»»

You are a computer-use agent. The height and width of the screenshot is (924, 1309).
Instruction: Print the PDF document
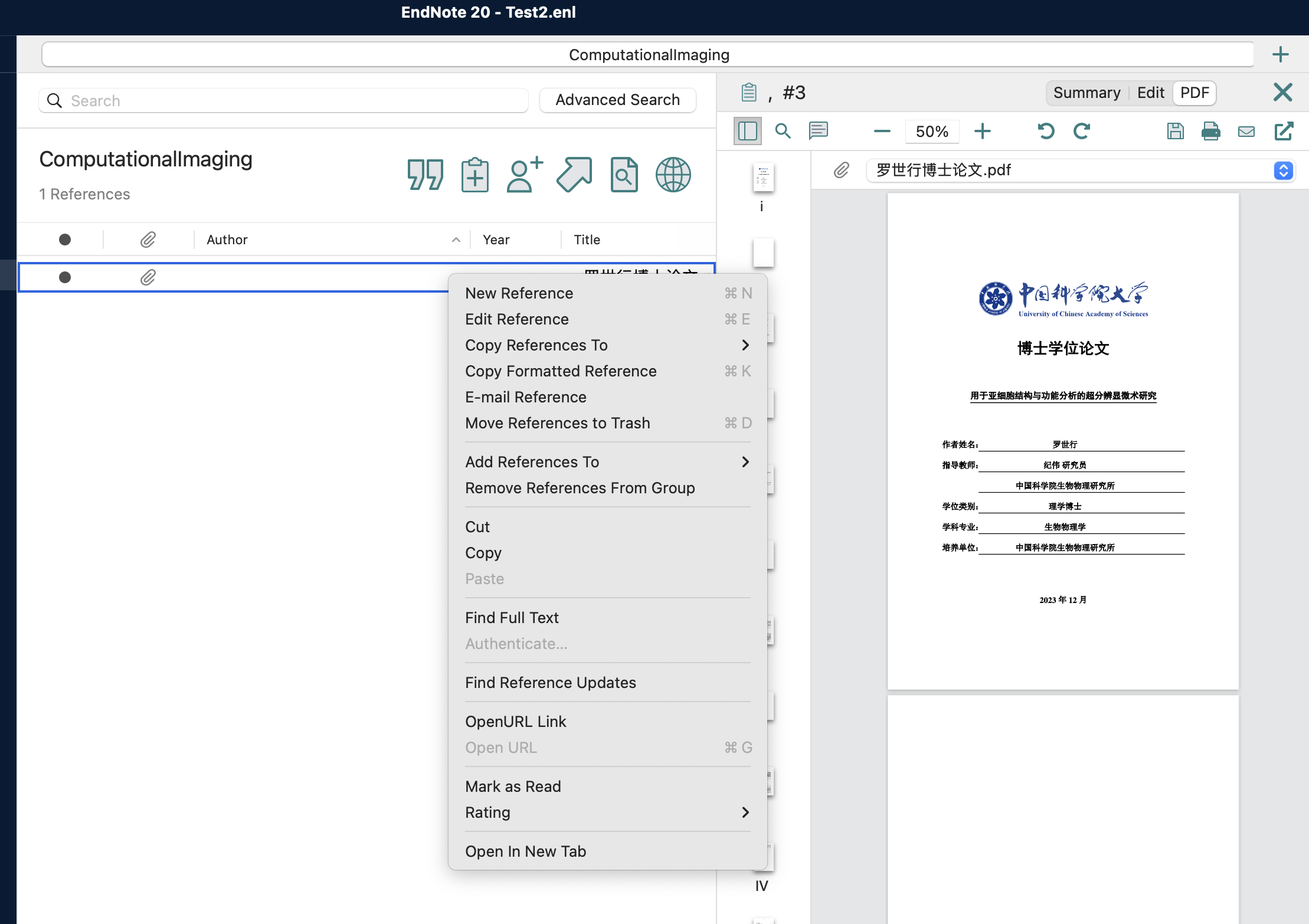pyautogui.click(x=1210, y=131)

««
»»

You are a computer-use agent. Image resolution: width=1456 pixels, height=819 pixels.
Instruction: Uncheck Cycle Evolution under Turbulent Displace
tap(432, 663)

««
»»

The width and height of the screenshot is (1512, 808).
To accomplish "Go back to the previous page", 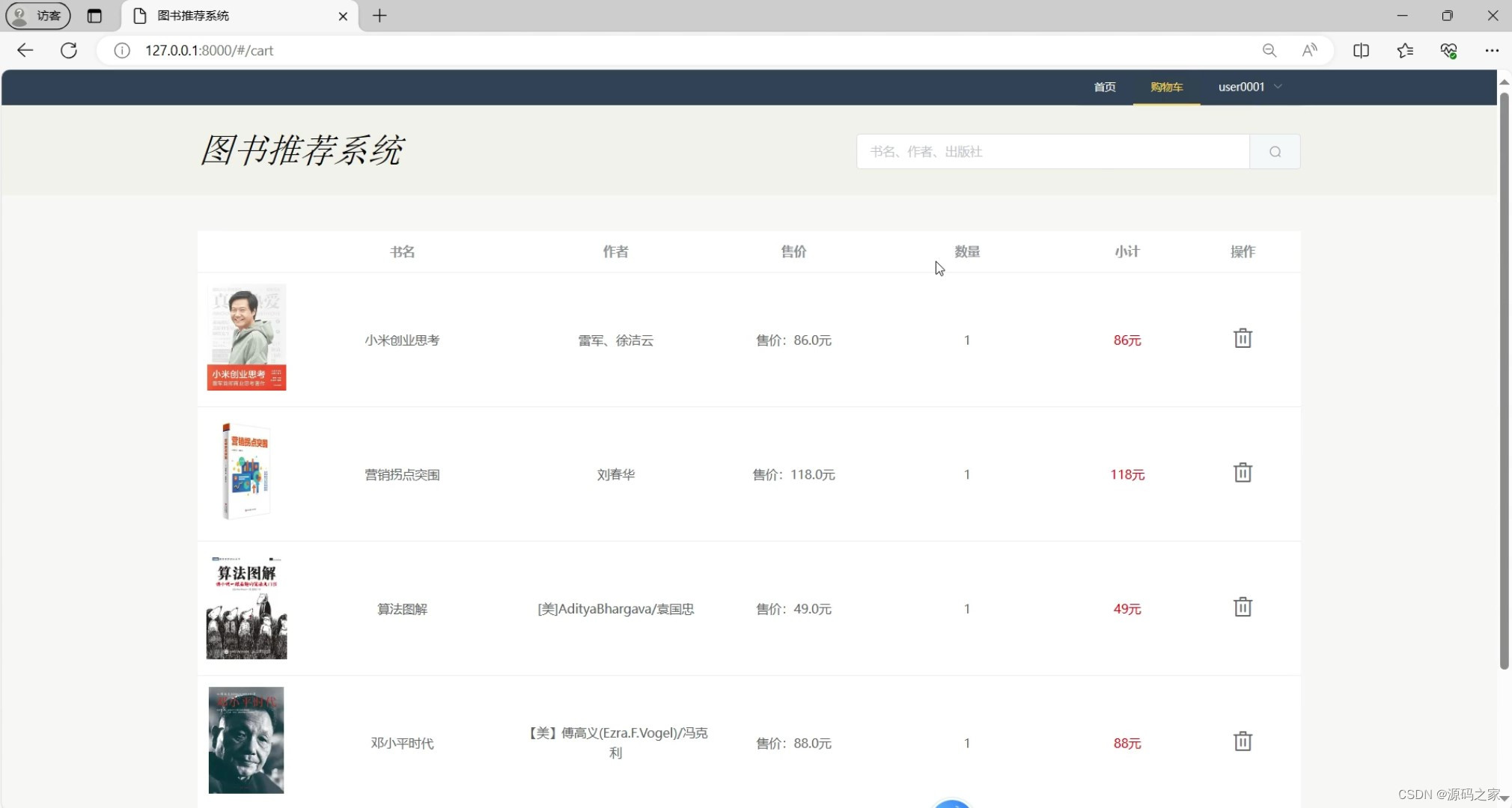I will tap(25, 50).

««

— WHAT THE TASK REQUIRES —
Return every line from the entries above that contains the word "computer".

— SOLUTION BELOW —
You are a computer-use agent. The height and width of the screenshot is (924, 1309).
You are a computer-use agent. Image resolution: width=1456 pixels, height=819 pixels.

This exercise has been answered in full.